One can simply google “Oracle SLOB” to find a wealth of SLOB community information. Additionally, I’ll continue to update the following list of helpful SLOB links on this blog:

  1. SLOB Deployment – A Picture Tutorial.  Click the following link: SLOB Tutorial.
  2. SLOB Data Loading Case Studies – Part I. A Simple Concurrent + Parallel Example. Click the following link: Data Loading Part I.
  3. SLOB Physical I/O Randomness.  Click the following link: About I/O Randomness.
  4. SLOB Failing To Generate AWR Reports? Red Hat Bug 919793! Click this link.
  5. Graham Thornton posted this fantastic step-by-step for testing All-Flash storage with SLOB: Testing EMC Unity All-Flash with SLOB (A highly recommended SLOB user post 3/2017)

SLOB Recipes

These posts include SLOB performance examples to include slob.conf and init.ora parameters:

SLOB Recipe: Loading 8TB Scale SLOB on EMC XtremIO with a Single 2-Socket Linux Host

85 Responses to “SLOB Resources”


  1. 1 Stanley Raj May 29, 2014 at 8:12 am

    Is ORA-01653 expected when you setup SLOB with 100 users on a bigfile TS?
    Bigfile TS max size=db block size * total # of blocks.

    Each of the 10K row CF1 table is using 10K blocks.
    For 100 users total blocks is 1 million (10,000*100 = 1,000,000).

    My db block size is 8k.

    So bigfile max size is: 8192 * 1 mil blocks = 8 GB.
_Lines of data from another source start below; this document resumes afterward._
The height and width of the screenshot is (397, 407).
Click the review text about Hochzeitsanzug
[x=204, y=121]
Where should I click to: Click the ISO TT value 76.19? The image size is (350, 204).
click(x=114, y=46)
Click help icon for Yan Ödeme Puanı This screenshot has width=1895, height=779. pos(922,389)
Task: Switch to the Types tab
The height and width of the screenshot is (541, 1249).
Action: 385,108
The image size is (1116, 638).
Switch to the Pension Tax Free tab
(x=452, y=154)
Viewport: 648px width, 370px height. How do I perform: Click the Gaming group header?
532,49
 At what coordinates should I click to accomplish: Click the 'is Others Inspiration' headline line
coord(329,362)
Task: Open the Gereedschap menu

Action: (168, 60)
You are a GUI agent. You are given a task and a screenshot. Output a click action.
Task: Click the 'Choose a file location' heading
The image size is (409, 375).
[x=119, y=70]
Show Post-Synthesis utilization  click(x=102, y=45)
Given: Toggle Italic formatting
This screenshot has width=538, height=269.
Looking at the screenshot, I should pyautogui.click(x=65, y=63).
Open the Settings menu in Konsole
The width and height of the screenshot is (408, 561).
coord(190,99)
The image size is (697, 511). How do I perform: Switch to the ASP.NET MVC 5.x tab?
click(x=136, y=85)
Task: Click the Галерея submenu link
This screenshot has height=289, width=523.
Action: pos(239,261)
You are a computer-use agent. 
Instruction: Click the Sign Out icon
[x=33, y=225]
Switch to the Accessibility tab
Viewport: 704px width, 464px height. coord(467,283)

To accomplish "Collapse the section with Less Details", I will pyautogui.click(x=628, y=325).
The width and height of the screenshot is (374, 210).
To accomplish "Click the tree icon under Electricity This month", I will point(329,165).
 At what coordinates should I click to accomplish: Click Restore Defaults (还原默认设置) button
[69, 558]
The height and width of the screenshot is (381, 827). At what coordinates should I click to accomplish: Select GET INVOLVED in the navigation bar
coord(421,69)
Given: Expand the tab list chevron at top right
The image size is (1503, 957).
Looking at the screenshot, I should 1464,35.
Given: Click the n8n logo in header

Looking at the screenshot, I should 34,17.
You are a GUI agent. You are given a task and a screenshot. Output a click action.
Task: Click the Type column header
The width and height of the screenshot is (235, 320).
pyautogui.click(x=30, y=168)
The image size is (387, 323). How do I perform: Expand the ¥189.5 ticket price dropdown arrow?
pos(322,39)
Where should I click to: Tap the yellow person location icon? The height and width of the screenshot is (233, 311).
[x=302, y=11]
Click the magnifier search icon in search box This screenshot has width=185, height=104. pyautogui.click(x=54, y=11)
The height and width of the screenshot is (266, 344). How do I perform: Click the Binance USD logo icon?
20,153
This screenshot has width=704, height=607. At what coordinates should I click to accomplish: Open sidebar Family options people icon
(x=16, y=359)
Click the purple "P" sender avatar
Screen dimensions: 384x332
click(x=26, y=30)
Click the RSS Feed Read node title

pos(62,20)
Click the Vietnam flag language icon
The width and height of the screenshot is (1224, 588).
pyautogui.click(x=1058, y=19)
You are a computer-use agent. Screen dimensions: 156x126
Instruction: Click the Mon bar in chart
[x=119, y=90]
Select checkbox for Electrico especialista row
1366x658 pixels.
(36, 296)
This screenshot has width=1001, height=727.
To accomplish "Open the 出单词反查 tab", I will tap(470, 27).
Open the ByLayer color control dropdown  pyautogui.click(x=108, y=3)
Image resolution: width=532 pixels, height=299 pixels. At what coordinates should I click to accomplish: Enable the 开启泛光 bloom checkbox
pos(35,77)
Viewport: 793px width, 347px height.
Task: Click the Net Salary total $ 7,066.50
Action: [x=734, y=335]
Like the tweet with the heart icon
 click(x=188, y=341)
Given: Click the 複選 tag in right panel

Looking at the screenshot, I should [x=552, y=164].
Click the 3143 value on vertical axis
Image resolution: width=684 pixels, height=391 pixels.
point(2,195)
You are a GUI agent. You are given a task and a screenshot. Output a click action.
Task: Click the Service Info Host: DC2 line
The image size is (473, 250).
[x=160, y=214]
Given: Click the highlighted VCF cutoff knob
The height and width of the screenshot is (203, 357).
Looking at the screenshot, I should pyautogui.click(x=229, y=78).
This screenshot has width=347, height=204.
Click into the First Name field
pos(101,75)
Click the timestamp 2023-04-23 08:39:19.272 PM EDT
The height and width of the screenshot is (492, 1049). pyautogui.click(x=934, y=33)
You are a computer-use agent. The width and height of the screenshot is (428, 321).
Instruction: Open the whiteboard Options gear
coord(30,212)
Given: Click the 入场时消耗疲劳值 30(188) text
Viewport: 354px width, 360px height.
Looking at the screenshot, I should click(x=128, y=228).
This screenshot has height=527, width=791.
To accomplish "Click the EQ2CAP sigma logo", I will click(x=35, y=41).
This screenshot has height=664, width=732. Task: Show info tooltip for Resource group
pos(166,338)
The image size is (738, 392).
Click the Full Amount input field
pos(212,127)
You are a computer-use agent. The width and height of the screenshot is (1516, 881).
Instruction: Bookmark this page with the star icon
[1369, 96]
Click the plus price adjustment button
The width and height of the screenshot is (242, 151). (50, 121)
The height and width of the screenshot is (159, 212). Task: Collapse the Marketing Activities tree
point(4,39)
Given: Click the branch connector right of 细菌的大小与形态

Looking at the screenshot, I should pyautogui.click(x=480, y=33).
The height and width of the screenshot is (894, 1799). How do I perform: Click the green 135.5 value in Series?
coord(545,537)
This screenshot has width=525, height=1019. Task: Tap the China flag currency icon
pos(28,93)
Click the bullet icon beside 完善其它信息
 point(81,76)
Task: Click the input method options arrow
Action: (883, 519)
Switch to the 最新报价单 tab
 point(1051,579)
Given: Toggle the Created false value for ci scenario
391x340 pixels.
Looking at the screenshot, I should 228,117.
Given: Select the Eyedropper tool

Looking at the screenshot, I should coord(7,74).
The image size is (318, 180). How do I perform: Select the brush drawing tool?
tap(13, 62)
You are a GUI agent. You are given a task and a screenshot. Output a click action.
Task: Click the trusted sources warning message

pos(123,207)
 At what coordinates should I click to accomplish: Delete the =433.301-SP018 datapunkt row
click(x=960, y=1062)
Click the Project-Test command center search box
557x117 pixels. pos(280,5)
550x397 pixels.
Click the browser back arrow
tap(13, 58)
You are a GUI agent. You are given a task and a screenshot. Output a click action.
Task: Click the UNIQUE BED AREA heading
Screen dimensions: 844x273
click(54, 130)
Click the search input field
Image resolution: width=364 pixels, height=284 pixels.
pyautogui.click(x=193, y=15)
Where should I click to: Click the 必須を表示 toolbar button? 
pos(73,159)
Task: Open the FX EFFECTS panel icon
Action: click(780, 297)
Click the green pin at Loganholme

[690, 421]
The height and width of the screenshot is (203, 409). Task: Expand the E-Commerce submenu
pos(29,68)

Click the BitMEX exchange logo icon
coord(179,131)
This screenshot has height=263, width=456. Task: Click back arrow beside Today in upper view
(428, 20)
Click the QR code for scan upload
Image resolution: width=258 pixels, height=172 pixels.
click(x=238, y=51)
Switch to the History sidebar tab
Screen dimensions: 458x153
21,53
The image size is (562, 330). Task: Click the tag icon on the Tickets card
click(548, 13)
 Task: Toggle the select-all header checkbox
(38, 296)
    Setup eventually fails with ORA-01653 even though TS has 20 GB free.

    • 2 kevinclosson May 30, 2014 at 9:37 am

      are you sure the ORA-01653 is happening because of the tablespace given to setup.sh for SLOB schemas and not, perhaps, UNDO? You might try setting autoextend on the bigfile TS and see how big it wants to be… but, in the end, your math is right. It should fit.

  2. 3 dmitryremizov August 31, 2015 at 10:05 pm

    Hi Kevin,

    I have a problem with setup.sh script on my Solaris 11 system:
    “Option 2 must be an integer”.

    The problem is located here:
    function is_int() {
    local s=”$1″

    if ( ! echo $s | grep -q “^-\?[0-9]*$” )
    then
    return 1
    else
    return 0
    fi
    }

    It seems because of Solaris grep limitation:

    probably it would be better to check “is_positive”?, like :

    if ( ! echo $s | grep -q “^[0-9]*$” )
    then
    return 1
    else
    return 0
    fi

    It is closer to initial intention of checking correctness of schemas numbers and works on Solaris as well 🙂

  3. 7 lnvce December 3, 2015 at 1:34 pm

    Hello. I was unsuccessful to install 2.3 release in an AIX environment. Can you provide a setup script that is more compatible?

  4. 9 Ujang Jaenudin November 9, 2016 at 4:25 pm

    Hi kevin,

    I tried change the data type of c2 or c20 to CLOB or increase varchar2 width to 3999, the slob simply couldn’t work.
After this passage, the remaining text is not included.